Branded Captive (Wren's Song 1)
Their enthusiasm was short-lived, the mud soaked stranger wrenching one of the children by the ear until most of them scattered. It would have been funny had that same man not reached down for another boy, hoisting him over his shoulder like a sack of flour.
This one who thought to steal his workers, was blatantly shuffling off with two.
“Have him brought here.” Caspian leveled the command at Kieran just in time to witness the figure approaching of his own accord.
Under the shadow of a hood, the shine of wide eyes betrayed the stranger’s anxiety. The interloper shifted the weight of the coughing child on his shoulder, the drape of his clothing catching on… well, well, breasts.
It was a woman covered in all that mud, not a young boy at all.
And she, in all her infinite stupidity, was looking him right in the eye.
Caspian smirked, noting he was not the only male to take notice of what had crept into their midst. There were shifts in posture in the men around him, murmurs…
Raw meat. A mud-caked Warrens rat who probably smelled of rotting towels and tasted of sewage. Not worth throwing to his men.
This weakling she-rat was struggling up the stairs, trying to manage the weight of the limp child—dragging along a second, less obedient boy in her wake.
And what did she see when she looked at him? Caspian’s smirk grew meaner. She saw the male who was going to end her for daring to touch his property.
And still she marched, huffing for air by the time she reached his platform.
Just as he thought. A Warrens rat dressed in her finest rags, dripping with refuse and stinking of the shit she’d waded through. A hood covered whatever tangled—likely lice infested—mop she might have, but it didn’t cover the mark on her cheek. Defective.
Stark black ink on snowy white skin. Just as her lashes and eyebrows were snowy white.
They looked clean against all the filth, framing eyes an impossible shade of lavender.
So that’s why she’d been cast into the mud…
A hacking cough unsettled the boy on her shoulder.
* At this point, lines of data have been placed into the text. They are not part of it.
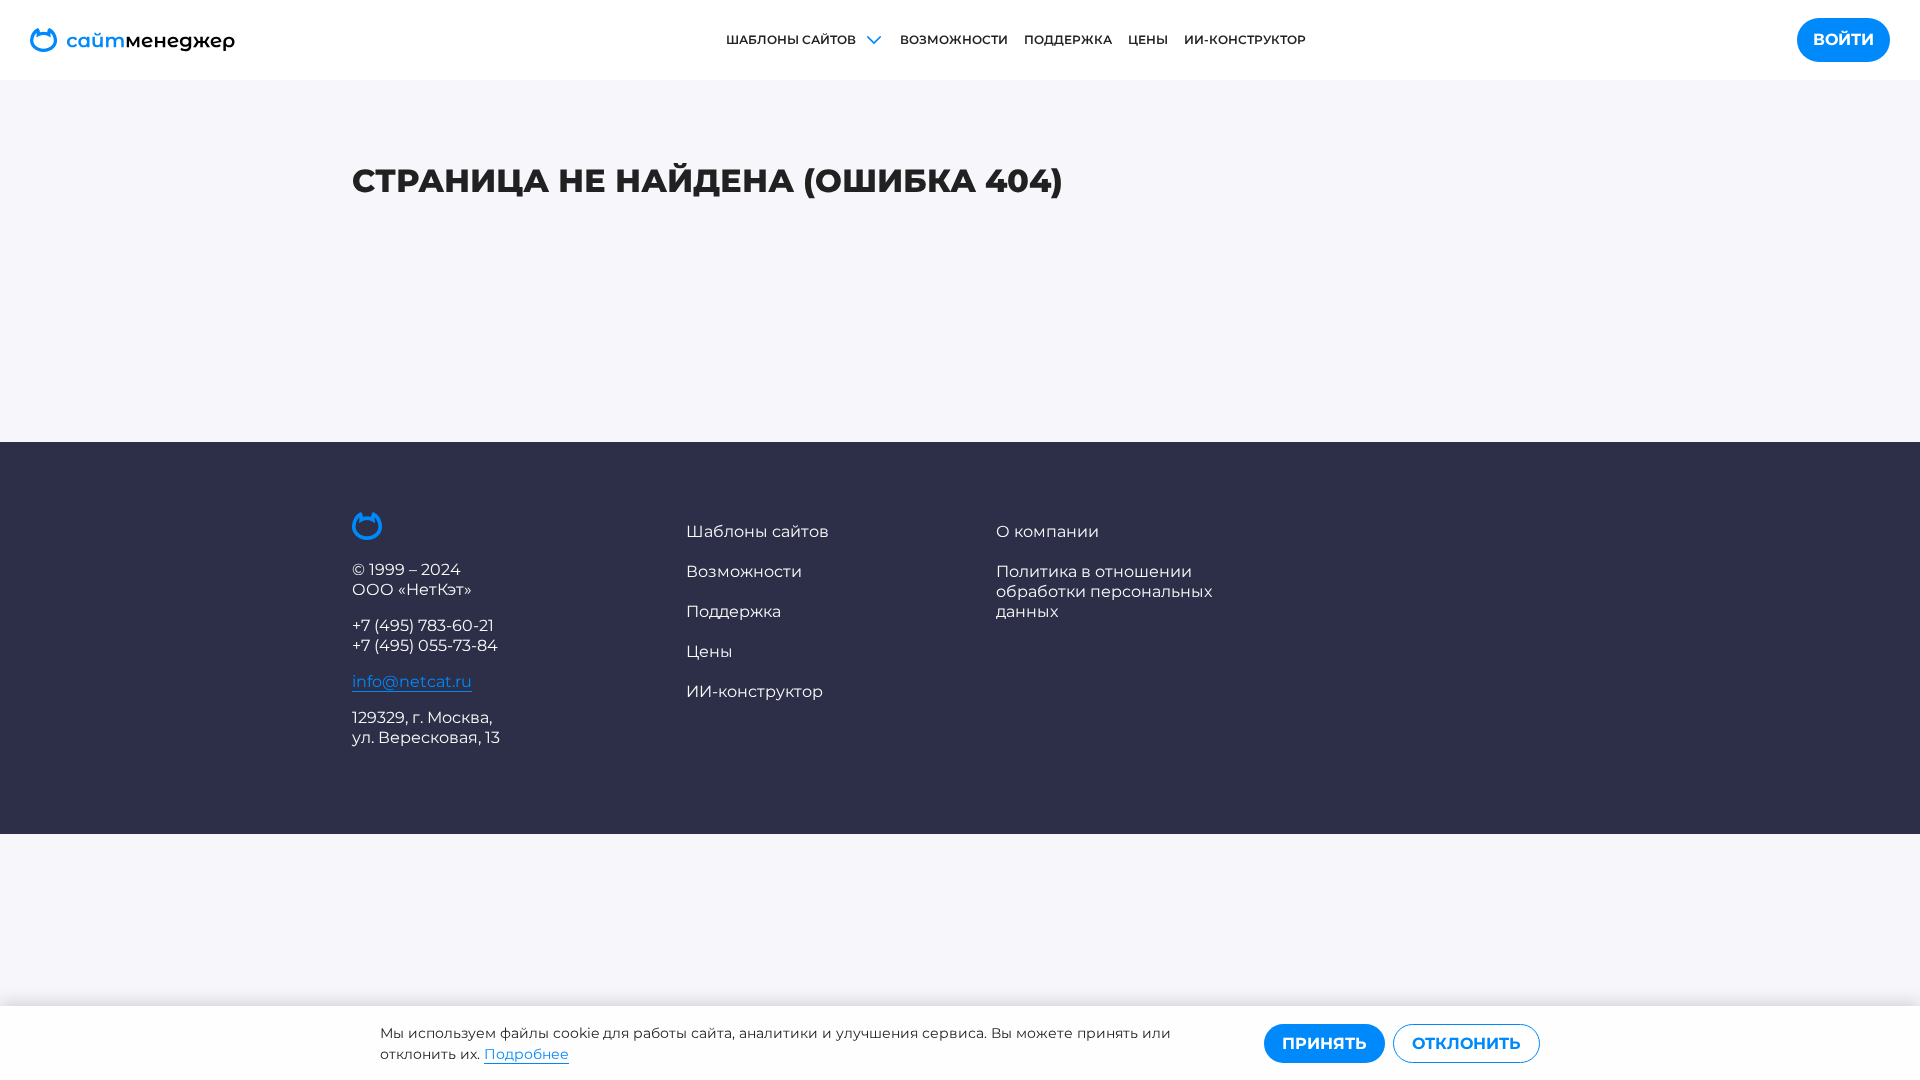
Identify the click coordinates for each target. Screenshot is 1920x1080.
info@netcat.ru (412, 681)
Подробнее (526, 1054)
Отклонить (1466, 1043)
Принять (1324, 1043)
Easing him down, she held his head to her breast and gave three hard raps to his back. Her second companion didn’t seem to notice, the kid staring up at Caspian with awe.
The woman let out a sigh, giving Caspian her full attention.
And said nothing.
She was waiting for him to speak, completely candid in expression as if it was he who intruded on her. Yet those eyes said that she knew fucking well that she should not have been there.
She was frightened, the scent of fear seeping just enough through the muck drenching her to mark the air.
As well she fucking should be! Rolling his neck in a quick snap of motion, bones popped, Caspian releasing a growl. “And you would be?”
Breaking their gaze, she turned to the gaping boy. When he failed to pay attention, she grabbed him by the scruff of the neck and gave him a good, hard shake.
Brushing off her grip, his face went red as he grumbled, “She’s Jax, I’m Alec and that’s Mikael.”
Expressive, earnest eyes went back to Caspian. She nodded.
Arms crossing the span of Caspian’s chest, he sneered. “I didn’t ask the boy, I asked you.”
“Her brain can’t make words, sir. Only sounds,” Alec piped up, throwing his shoulders back in a mirror image of the man before him.
She stroked her hand down Alec’s tangled hair before pointing at the coughing boy clutched to her breast. Then she thumbed at her own chest before moving her hand in a circle as if to signify they were together.
“You wish to take these boys with you?”
A quick nod was offered.
“No.”
His growled reply did not discourage her as it should have.
The female silently assessed, breathed, blinked, and waited.
“I said no,” Caspian repeated himself, a thing he never did and would make her pay for.
Jax smirked, a stifled breath coming forth.
Had she just laughed at him?
Yes. The slow curl of her lips hinted at the beginnings of a smile. Not quite as collected as she wished to appear, a drop of sweat dripped down her temple, running through the grime on her cheek as she began to sign with one hand.
“She wants to trade,” Alec interpreted, clearly dejected at the idea. “But I don’t think you should let us go. I like it here.”
She smacked the kid upside the back of the head hard enough to rattle him a step forward.
“I do, Jax! I like it here!” Pride wounded, the kid threw a glare at his would-be savior. “Look at all the water! We’re allowed to drink as much as we want.”
Fingers flying, she spelled out words Caspian couldn’t begin to grasp. An argument commenced between woman and child, halting abruptly when the fevered boy at her breast drew a rattled breath and said, “I want to go home.”